River blindness worm’s genome reveals unique fatal flaws
River blindness is a common chronic infectious neglected disease that blights many communities near water in remote areas of the Amazon basin in South America and in Africa. It is caused by the worm Onchocerca volvulus, whose larvae migrate through the body, including into the eyes of infected people, making them blind.
The parasite is a major socioeconomic issue in the villages and families it affects because sufferers are no longer able to work. In addition other family members, often children, have to give up their studies or work to care for them, further depriving the family of income or future development.
Efforts to control Onchocerca rely almost exclusively on a single drug - ivermectin - which has become so important it's discoverers shared the Nobel prize for medicine last year. However, treatment has a potentially fatal side-effect.
In many places people are infected with two species of worm at the same time: Onchocerca and its evolutionary near neighbour Loa Loa. Ivermectin not only kills Onchocerca, it also kills Loa – which is often fairly benign and does not affect people too seriously – but killing it can provoke a serious immune reaction (anaphylactic shock) which can kill the patient.
“One problem with eradicating river blindness is that we need a way to kill the Onchocerca infection without killing coinfecting Loa Loa and provoking a fatal immune reaction. What we need is a magic bullet that will only target Onchocerca.”
Dr James Cotton, first author of the study, from the Sanger Institute
To help find the magic bullet, Sanger Institute researchers and colleagues at the New York Blood Center and the US National Institutes of Health have read the entire genome of Onchocerca to understand how it works and discover how it differs from its evolutionary neighbour.
“We now have the full map of the river blindness worm from end to end. This is vital because it not only shows what is in the genome, but also what is missing in comparison with Loa Loa. These key differences show us how the biological pathways within the two species’ differ, giving us important ways to target Onchocerca, and leave Loa Loa untouched.”

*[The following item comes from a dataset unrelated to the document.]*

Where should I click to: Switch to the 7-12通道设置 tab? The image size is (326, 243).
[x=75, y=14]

Dr Matt Berriman, joint senior author of the study and member of Faculty at the Sanger Institute
One reason why the two species of worm differ is that Onchocerca carries a bacterial passenger in its cells – an endosymbiont. Loa Loa does not. As the bacteria and Onchocerca developed their symbiotic relationship, the worm evolved to rely on the bacteria to supply some of its needs, by losing the genes to make some molecules. Now, if the bacteria die, the worm dies too. These missing genes offer an exciting opportunity to target the worm.

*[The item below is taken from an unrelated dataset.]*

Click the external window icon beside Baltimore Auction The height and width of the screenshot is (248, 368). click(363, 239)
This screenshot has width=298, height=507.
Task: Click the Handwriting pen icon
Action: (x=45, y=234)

One key difference lies in the worm’s ability to produce purines. The team worked with ChEMBL (a database of bioactive small drug-like molecules) to match these genetic changes to already existing drugs. They discovered a number of drugs that already have licenses for other uses that could be investigated and trialled.

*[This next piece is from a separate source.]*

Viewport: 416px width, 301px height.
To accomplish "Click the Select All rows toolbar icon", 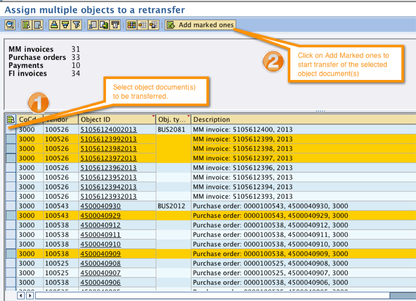I will (x=26, y=25).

Another possible line of attack offered by the worm’s genome lies in the unusually large number of genes for a particular step in synthesising collagen that Onchocerca has. The worm has a protective cuticle – a coat largely made from collagens – but this does not explain why it has so many genes. One theory is that it could be something to do with the parasite needing to change it coat as it grows and passes through people and the insect (a biting fly) that transmits it.
The team hope that this mysterious reliance on having so many genes to make collagens will turn out to be a weakness that could also be targeted. Drugs targeting these kinds of gene are already in development for treating collagen-based conditions, and they may be useful in preventing river blindness too.